- _TO DO_:
Return each row below word for word, with nothing added, dropped, or changed.

- _TASK DATA_:

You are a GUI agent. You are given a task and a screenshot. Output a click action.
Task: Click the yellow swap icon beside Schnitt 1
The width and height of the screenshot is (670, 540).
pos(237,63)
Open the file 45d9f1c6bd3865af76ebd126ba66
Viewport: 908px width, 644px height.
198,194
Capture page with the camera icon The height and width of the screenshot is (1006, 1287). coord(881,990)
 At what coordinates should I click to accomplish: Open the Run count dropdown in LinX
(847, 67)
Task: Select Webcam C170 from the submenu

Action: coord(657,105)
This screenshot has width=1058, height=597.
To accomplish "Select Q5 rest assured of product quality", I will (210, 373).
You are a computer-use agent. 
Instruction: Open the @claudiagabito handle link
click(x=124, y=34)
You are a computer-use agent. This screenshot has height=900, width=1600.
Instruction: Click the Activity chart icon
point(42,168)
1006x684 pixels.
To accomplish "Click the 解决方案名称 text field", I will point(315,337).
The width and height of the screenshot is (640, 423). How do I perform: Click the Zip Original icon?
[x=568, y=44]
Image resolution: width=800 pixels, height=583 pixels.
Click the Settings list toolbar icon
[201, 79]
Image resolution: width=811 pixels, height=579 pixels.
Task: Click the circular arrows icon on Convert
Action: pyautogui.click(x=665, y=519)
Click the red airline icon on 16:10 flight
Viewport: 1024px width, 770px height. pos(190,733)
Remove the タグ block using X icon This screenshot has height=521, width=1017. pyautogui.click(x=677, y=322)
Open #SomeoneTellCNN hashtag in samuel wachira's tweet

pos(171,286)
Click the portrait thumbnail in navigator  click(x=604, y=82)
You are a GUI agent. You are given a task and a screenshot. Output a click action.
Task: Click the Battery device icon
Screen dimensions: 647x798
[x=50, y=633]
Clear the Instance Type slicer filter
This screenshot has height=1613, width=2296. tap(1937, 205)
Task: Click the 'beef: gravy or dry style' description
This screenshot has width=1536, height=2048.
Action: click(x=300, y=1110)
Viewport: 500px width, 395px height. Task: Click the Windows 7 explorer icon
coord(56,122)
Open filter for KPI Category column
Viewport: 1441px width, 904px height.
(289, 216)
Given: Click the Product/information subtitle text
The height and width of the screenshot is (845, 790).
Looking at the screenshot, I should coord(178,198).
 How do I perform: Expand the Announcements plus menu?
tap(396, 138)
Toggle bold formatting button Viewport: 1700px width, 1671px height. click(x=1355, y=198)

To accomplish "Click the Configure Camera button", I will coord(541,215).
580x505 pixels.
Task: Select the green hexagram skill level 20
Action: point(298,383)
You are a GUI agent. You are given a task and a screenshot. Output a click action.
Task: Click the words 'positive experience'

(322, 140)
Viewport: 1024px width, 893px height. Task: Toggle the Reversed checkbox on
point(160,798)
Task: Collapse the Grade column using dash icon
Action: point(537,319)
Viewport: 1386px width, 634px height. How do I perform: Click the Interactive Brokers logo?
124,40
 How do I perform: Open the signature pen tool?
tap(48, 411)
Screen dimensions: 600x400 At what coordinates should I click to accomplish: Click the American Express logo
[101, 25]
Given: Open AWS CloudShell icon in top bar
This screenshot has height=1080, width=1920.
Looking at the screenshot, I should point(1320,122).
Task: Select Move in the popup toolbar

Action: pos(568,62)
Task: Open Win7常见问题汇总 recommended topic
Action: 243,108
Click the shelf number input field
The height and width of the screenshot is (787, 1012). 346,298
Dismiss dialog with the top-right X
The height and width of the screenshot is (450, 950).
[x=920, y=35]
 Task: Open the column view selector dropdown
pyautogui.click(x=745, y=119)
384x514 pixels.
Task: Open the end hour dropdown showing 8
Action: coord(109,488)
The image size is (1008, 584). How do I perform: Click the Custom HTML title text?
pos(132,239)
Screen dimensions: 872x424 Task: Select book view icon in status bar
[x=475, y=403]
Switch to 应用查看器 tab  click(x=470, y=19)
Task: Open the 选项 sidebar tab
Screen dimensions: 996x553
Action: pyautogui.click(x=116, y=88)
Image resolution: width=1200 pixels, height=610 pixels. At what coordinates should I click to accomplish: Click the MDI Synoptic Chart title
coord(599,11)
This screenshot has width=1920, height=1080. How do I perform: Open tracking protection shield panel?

- _ANSWER TO THIS EXERCISE_:
You are a GUI agent. You are given a task and a screenshot. Output a click action.
Task: Click the yellow swap icon beside Schnitt 1
The width and height of the screenshot is (670, 540).
pos(237,63)
Open the file 45d9f1c6bd3865af76ebd126ba66
Viewport: 908px width, 644px height.
198,194
Capture page with the camera icon The height and width of the screenshot is (1006, 1287). coord(881,990)
 At what coordinates should I click to accomplish: Open the Run count dropdown in LinX
(847, 67)
Task: Select Webcam C170 from the submenu

Action: coord(657,105)
This screenshot has width=1058, height=597.
To accomplish "Select Q5 rest assured of product quality", I will (210, 373).
You are a computer-use agent. 
Instruction: Open the @claudiagabito handle link
click(x=124, y=34)
You are a computer-use agent. This screenshot has height=900, width=1600.
Instruction: Click the Activity chart icon
point(42,168)
1006x684 pixels.
To accomplish "Click the 解决方案名称 text field", I will point(315,337).
The width and height of the screenshot is (640, 423). How do I perform: Click the Zip Original icon?
[x=568, y=44]
Image resolution: width=800 pixels, height=583 pixels.
Click the Settings list toolbar icon
[201, 79]
Image resolution: width=811 pixels, height=579 pixels.
Task: Click the circular arrows icon on Convert
Action: pyautogui.click(x=665, y=519)
Click the red airline icon on 16:10 flight
Viewport: 1024px width, 770px height. pos(190,733)
Remove the タグ block using X icon This screenshot has height=521, width=1017. pyautogui.click(x=677, y=322)
Open #SomeoneTellCNN hashtag in samuel wachira's tweet

pos(171,286)
Click the portrait thumbnail in navigator  click(x=604, y=82)
You are a GUI agent. You are given a task and a screenshot. Output a click action.
Task: Click the Battery device icon
Screen dimensions: 647x798
[x=50, y=633]
Clear the Instance Type slicer filter
This screenshot has height=1613, width=2296. tap(1937, 205)
Task: Click the 'beef: gravy or dry style' description
This screenshot has width=1536, height=2048.
Action: click(x=300, y=1110)
Viewport: 500px width, 395px height. Task: Click the Windows 7 explorer icon
coord(56,122)
Open filter for KPI Category column
Viewport: 1441px width, 904px height.
(289, 216)
Given: Click the Product/information subtitle text
The height and width of the screenshot is (845, 790).
Looking at the screenshot, I should coord(178,198).
 How do I perform: Expand the Announcements plus menu?
tap(396, 138)
Toggle bold formatting button Viewport: 1700px width, 1671px height. click(x=1355, y=198)

To accomplish "Click the Configure Camera button", I will coord(541,215).
580x505 pixels.
Task: Select the green hexagram skill level 20
Action: point(298,383)
You are a GUI agent. You are given a task and a screenshot. Output a click action.
Task: Click the words 'positive experience'

(322, 140)
Viewport: 1024px width, 893px height. Task: Toggle the Reversed checkbox on
point(160,798)
Task: Collapse the Grade column using dash icon
Action: point(537,319)
Viewport: 1386px width, 634px height. How do I perform: Click the Interactive Brokers logo?
124,40
 How do I perform: Open the signature pen tool?
tap(48, 411)
Screen dimensions: 600x400 At what coordinates should I click to accomplish: Click the American Express logo
[101, 25]
Given: Open AWS CloudShell icon in top bar
This screenshot has height=1080, width=1920.
Looking at the screenshot, I should point(1320,122).
Task: Select Move in the popup toolbar

Action: pos(568,62)
Task: Open Win7常见问题汇总 recommended topic
Action: 243,108
Click the shelf number input field
The height and width of the screenshot is (787, 1012). 346,298
Dismiss dialog with the top-right X
The height and width of the screenshot is (450, 950).
[x=920, y=35]
 Task: Open the column view selector dropdown
pyautogui.click(x=745, y=119)
384x514 pixels.
Task: Open the end hour dropdown showing 8
Action: coord(109,488)
The image size is (1008, 584). How do I perform: Click the Custom HTML title text?
pos(132,239)
Screen dimensions: 872x424 Task: Select book view icon in status bar
[x=475, y=403]
Switch to 应用查看器 tab  click(x=470, y=19)
Task: Open the 选项 sidebar tab
Screen dimensions: 996x553
Action: pyautogui.click(x=116, y=88)
Image resolution: width=1200 pixels, height=610 pixels. At what coordinates should I click to accomplish: Click the MDI Synoptic Chart title
coord(599,11)
This screenshot has width=1920, height=1080. How do I perform: Open tracking protection shield panel?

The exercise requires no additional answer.